Author: Nancy Fraser
Publisher: Verso Books
Published: 2013-04-09
Total Pages: 257
ISBN-13: 1844679845
DOWNLOAD EBOOKNancy Fraser’s major new book traces the feminist movement’s evolution since the 1970s and anticipates a new—radical and egalitarian—phase of feminist thought and action. During the ferment of the New Left, “Second Wave” feminism emerged as a struggle for women’s liberation and took its place alongside other radical movements that were questioning core features of capitalist society.
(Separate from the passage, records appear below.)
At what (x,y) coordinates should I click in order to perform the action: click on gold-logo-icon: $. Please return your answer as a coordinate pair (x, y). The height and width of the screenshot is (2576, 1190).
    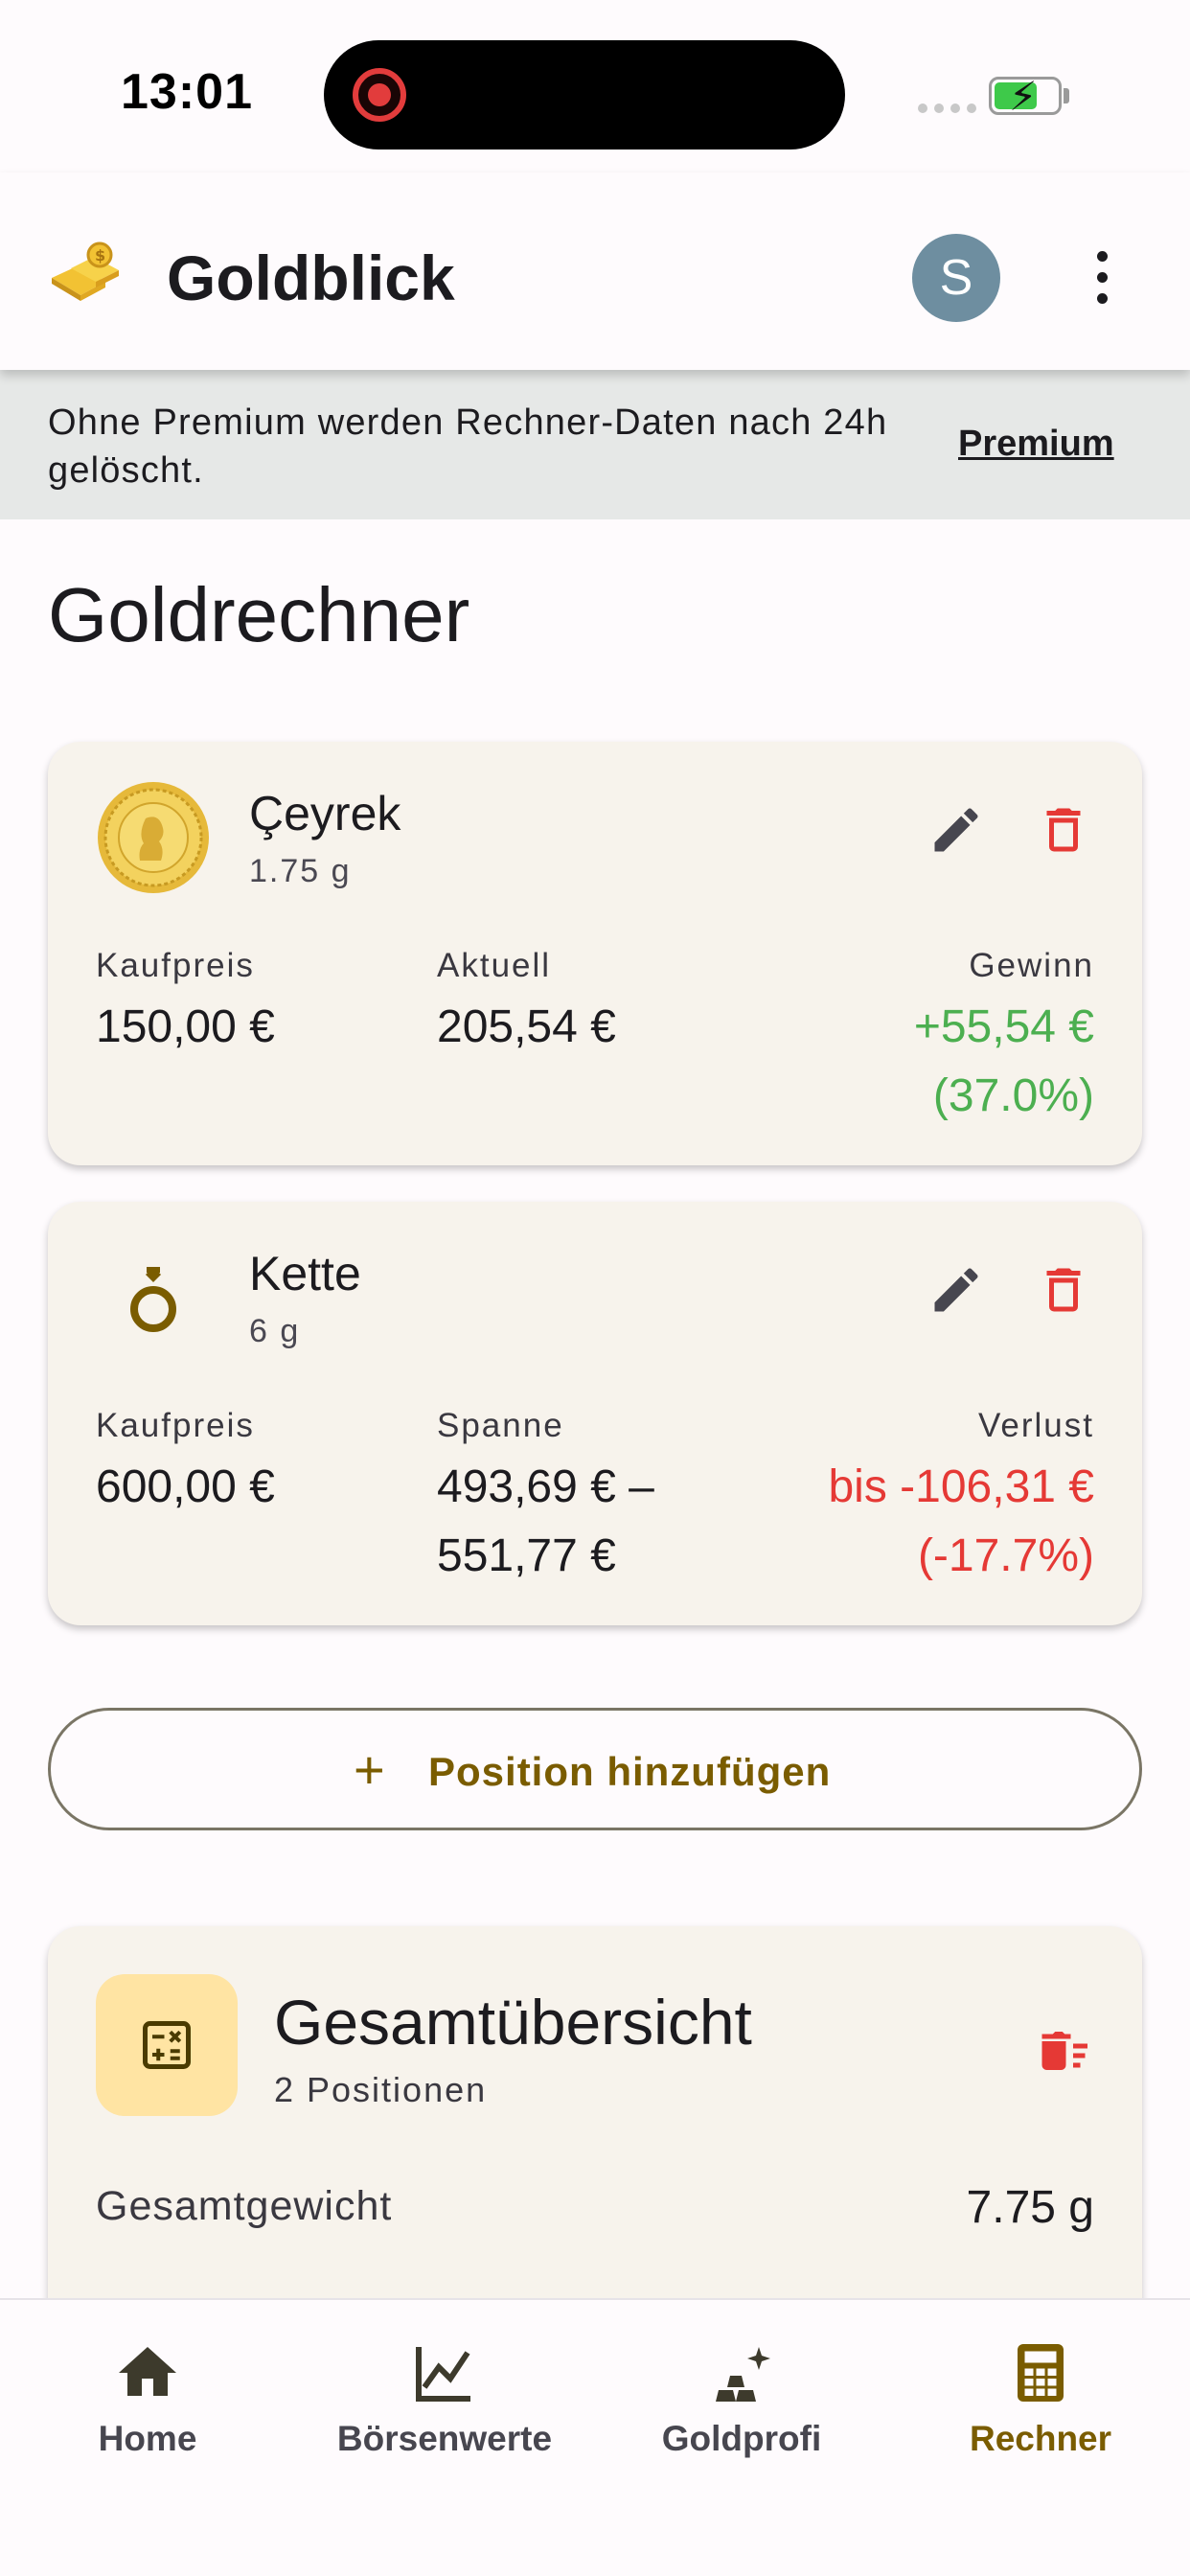
    Looking at the image, I should click on (86, 272).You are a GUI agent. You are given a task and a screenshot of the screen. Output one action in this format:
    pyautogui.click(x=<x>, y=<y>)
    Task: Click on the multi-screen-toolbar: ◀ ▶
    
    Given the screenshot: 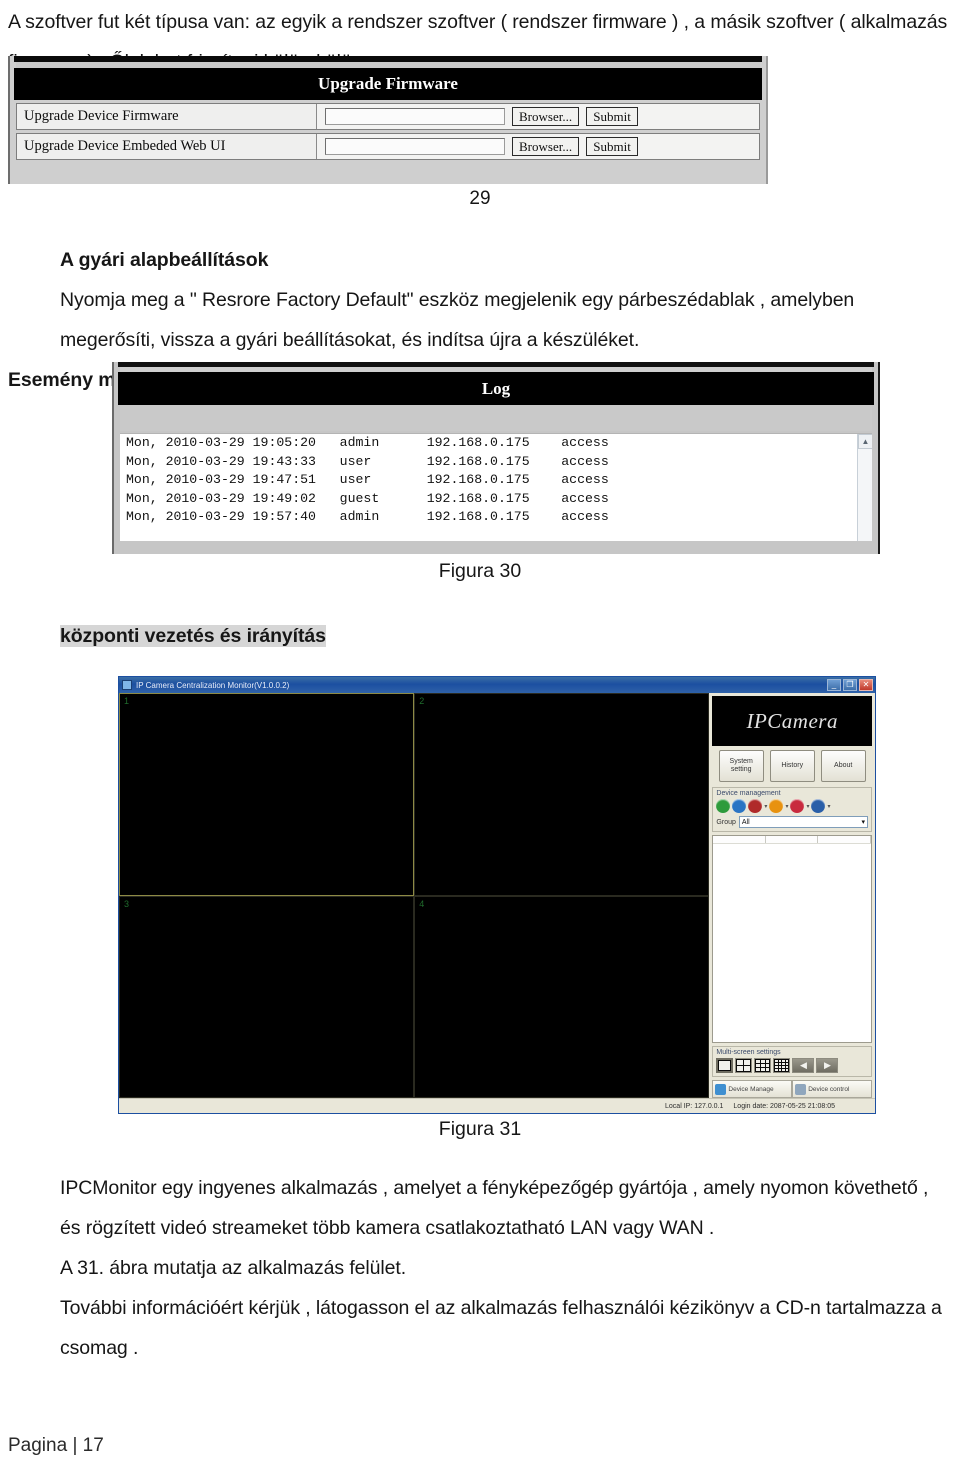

But feminism’s subsequent immersion in identity politics coincided with a decline in its utopian energies and the rise of neoliberalism. Now, foreseeing a revival in the movement, Fraser argues for a reinvigorated feminist radicalism able to address the global economic crisis. Feminism can be a force working in concert with other egalitarian movements in the struggle to bring the economy under democratic control, while building on the visionary potential of the earlier waves of women’s liberation. This powerful new account is set to become a landmark of feminist thought.